# Measure of the Angles of the Cyclic Quadrilateral

We will prove that, in the figure ABCD is a cyclic quadrilateral and the tangent to the circle at A is the line XY. If ∠CAY : ∠CAX = 2 : 1 and AD bisects the angle CAX while AB bisects ∠CAY then find the measure of the angles of the cyclic quadrilateral. Also, prove that DB is a diameter of the circle.

Solution:

∠CAY + ∠CAX = 180° and ∠CAY : ∠CAX = 2 : 1.
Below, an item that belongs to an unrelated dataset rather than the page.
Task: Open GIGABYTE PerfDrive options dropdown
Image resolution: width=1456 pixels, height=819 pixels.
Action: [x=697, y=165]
Therefore, ∠CAY = $$\frac{2}{3}$$ × 180° = 120° and ∠CAX = $$\frac{1}{3}$$ × 180° = 60°.

As AD bisects ∠CAX, ∠DAX = ∠CAD = $$\frac{1}{2}$$ × 60° = 30°

As AB bisects ∠CAY, ∠YAB = ∠CAB = $$\frac{1}{2}$$ × 120° = 60°.

Now, ∠CAY = ∠ADC = 120° (Since, angle between tangent and chord is equal to the angle in the alternate segment).

Therefore, ∠CBA = 180° - ∠ADC = 180° - 120° = 60° (Since opposite angles of a cyclic quadrilateral are supplementary).

Again, ∠DAB = ∠DAC + ∠CAB = 30° + 60° = 90°.

Therefore, ∠BCD = 180° - ∠DAB = 180° - 90° = 90°.

We can see that the chord DB subtends a right angle at A.

Therefore, DB is a diameter of the circle (as an angle in a semicircle is a right-angle).